There is no single button that will download all of your music from iCloud. In fact, there are as many buttons as you have albums, and there's no way in hell you're going to want to push all those individually. You have to open each album, scroll to the bottom, and tap 'Download All Songs'. Too many albums, too much tapping, too long to wait for 32GB of music to shower down upon the device.
Solution #2: Force music to restore via iTunes.
Presumably you keep the same music library on your phone as you do on your computer and iTunes has it all stored locally. These days, music syncing isn't typically handled by iTunes; it's managed directly on the device and hooked up to iCloud to tie in with your purchases. This needs to temporarily be turned off to allow iTunes to sync your music.
Settings >> Music >> Turn off iTunes Match
This will let iTunes manage your music, and give you a chance to sync it all back onto your device from your computer instead of via iCloud. This saves a ton of time since the local transfer speeds are so high. After flipping off iTunes Match, sync with iTunes then flip iTunes Match back on. After a minute or so of staring at a picture of a cloud with a progress bar slowly ticking across the screen, your music will again be tied in with iCloud. All of your music is now on the device, and you didn't have to manually tap on all of those Boyz II Men albums.
Issue #3: Over half of my apps would not re-download after install.
After the restore from iTunes had 'completed', I noticed over half of my apps were stuck in the 'Waiting...' state and had not been installed.
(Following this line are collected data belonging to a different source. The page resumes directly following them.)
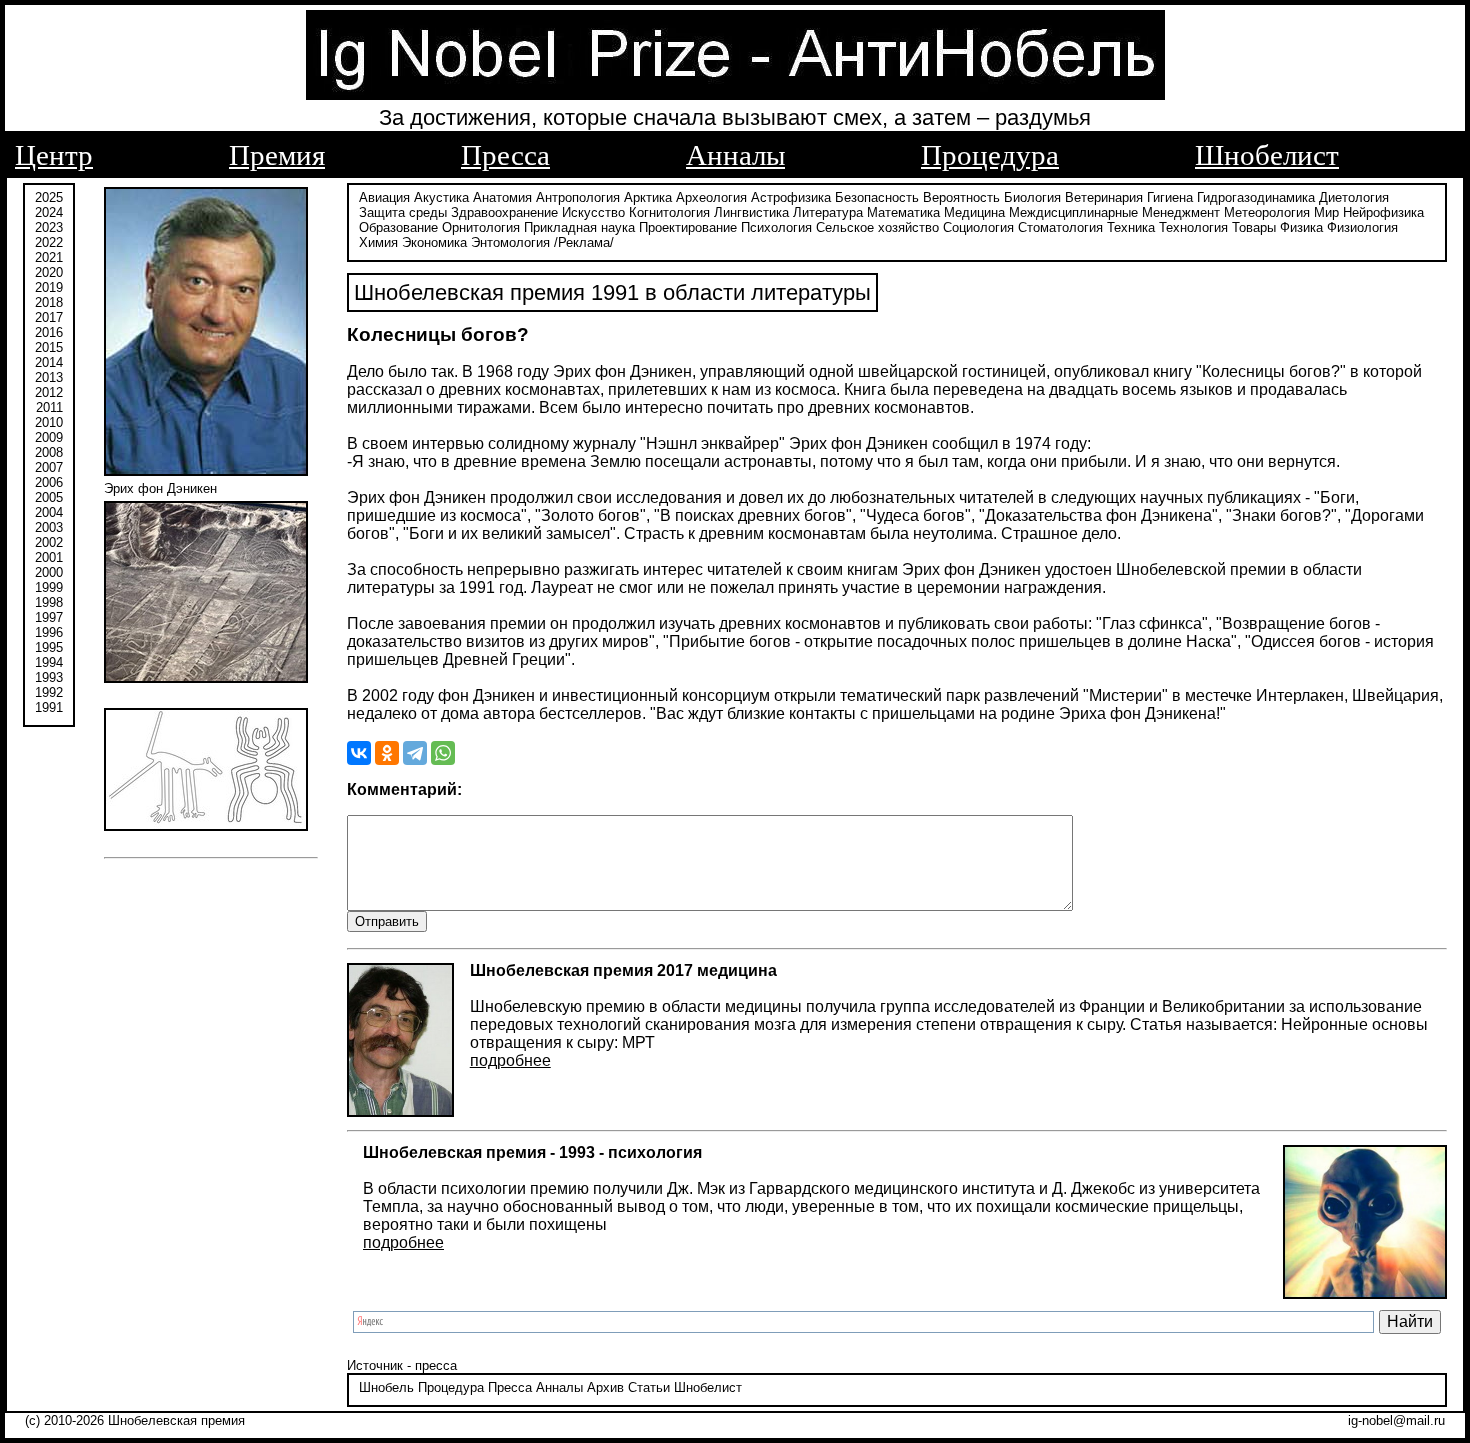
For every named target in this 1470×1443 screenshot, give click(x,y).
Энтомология (510, 242)
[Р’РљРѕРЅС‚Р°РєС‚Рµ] (359, 753)
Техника (1131, 227)
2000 (49, 572)
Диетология (1354, 197)
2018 (49, 302)
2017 (49, 317)
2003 (49, 527)
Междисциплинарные (1073, 212)
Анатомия (502, 197)
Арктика (648, 197)
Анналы (735, 155)
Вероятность (961, 197)
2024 (49, 212)
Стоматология (1060, 227)
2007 (49, 467)
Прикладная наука (579, 227)
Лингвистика (751, 212)
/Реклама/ (584, 242)
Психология (776, 227)
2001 (49, 557)
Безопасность (877, 197)
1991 (49, 707)
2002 (49, 542)
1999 (49, 587)
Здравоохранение (504, 212)
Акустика (441, 197)
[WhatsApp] (443, 753)
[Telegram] (415, 753)
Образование (398, 227)
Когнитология (669, 212)
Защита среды (403, 212)
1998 (49, 602)
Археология (711, 197)
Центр (54, 155)
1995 (49, 647)
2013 (49, 377)
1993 (49, 677)
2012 (49, 392)
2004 (49, 512)
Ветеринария (1104, 197)
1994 (49, 662)
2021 (49, 257)
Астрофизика (791, 197)
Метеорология (1267, 212)
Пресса (505, 155)
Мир (1326, 212)
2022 (49, 242)
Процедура (990, 155)
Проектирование (688, 227)
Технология (1193, 227)
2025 (49, 197)
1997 (49, 617)
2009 (49, 437)
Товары (1254, 227)
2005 (49, 497)
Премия (277, 155)
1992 (49, 692)
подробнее (510, 1060)
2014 (49, 362)
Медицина (974, 212)
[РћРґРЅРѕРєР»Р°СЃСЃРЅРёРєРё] (387, 753)
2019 (49, 287)
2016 (49, 332)
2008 (49, 452)
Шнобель (386, 1387)
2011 (49, 407)
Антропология (578, 197)
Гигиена (1170, 197)
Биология (1032, 197)
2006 (49, 482)
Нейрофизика (1383, 212)
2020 (49, 272)
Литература (828, 212)
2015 (49, 347)
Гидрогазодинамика (1256, 197)
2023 (49, 227)
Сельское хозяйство (877, 227)
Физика (1301, 227)
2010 (49, 422)
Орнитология (481, 227)
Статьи (649, 1387)
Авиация (384, 197)
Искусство (593, 212)
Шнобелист (1267, 155)
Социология (978, 227)
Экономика (434, 242)
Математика (903, 212)
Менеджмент (1181, 212)
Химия (378, 242)
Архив (605, 1387)
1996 (49, 632)
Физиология (1362, 227)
No amount of tapping, double tapping, or rebooting would fix this. It seemed the only way was going to be to delete each one and reinstall them, at the great expense of losing all the data and settings within them. I stared at these sad, empty progress bars for an entire day before figuring this one out.
Syncing the device with iTunes would not cause the apps to be downloaded - it would hang right before doing so. I did this so many times with all sorts of different incantations. No matter what I tried, including restoring again and restoring from iCloud, it would not sync the apps.
Solution #3: The apps must be updated in iTunes if they are out of date.
Going to the 'Apps' section of iTunes (not the store, not the list of installed apps on your phone, but the app library alongside the music library) revealed that the vast majority were flagged as needing updates. Turns out it was simply refusing to put old versions on there when newer ones had previously been installed.
This is an artifact of rarely syncing with iTunes. The apps were no longer being downloaded automatically by iTunes, and for good reason - app updates rarely find their way on the phone via iTunes. Force all the updates and sync. Suddenly the apps begin downloading. A Christmas miracle.
And now everything is back to normal. Except of course for my battery life issues, which the restore did not fix. Figures.